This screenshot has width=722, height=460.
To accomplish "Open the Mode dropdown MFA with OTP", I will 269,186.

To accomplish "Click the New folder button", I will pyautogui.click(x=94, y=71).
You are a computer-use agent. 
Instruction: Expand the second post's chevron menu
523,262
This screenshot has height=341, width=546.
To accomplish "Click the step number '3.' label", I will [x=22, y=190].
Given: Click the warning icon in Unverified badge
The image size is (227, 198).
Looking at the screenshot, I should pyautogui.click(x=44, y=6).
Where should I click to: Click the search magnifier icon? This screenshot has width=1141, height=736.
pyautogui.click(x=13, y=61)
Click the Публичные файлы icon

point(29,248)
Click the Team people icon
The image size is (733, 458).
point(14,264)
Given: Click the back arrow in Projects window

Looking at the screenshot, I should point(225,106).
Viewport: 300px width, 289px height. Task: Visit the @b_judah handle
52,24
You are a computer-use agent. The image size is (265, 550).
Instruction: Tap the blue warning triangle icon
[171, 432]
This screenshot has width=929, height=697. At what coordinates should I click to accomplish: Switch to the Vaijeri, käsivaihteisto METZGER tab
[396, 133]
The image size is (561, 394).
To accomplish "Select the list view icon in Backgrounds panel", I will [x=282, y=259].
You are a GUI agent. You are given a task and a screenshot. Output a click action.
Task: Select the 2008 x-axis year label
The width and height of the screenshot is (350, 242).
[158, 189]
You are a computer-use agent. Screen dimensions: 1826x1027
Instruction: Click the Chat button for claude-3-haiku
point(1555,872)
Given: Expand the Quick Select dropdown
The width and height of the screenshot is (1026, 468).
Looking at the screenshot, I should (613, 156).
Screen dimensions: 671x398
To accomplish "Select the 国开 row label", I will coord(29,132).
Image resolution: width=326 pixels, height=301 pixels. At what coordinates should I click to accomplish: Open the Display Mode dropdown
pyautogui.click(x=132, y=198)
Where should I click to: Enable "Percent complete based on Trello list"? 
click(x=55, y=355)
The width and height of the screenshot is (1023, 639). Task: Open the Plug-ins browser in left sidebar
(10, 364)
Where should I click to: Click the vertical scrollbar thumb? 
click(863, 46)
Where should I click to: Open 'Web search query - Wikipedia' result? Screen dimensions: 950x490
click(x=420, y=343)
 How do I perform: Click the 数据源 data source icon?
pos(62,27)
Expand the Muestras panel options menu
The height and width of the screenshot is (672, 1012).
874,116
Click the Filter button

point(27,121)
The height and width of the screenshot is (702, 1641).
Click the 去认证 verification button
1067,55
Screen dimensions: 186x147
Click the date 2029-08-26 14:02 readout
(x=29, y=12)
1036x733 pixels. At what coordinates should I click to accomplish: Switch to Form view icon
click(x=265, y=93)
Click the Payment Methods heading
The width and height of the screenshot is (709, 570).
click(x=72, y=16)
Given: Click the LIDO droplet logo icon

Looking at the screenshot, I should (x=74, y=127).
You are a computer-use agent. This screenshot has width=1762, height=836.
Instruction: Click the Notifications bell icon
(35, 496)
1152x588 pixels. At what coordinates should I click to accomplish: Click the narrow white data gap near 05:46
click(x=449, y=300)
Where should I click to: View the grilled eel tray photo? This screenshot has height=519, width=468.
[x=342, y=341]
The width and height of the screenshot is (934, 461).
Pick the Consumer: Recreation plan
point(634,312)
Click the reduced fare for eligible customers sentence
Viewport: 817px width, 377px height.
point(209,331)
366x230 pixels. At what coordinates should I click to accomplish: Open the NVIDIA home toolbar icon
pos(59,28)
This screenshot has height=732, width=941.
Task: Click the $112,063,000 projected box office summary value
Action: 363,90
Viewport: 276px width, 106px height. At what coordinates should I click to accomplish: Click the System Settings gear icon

........

Try it ::
State only how many lines in the material include "Select".

Answer for this exercise ::
4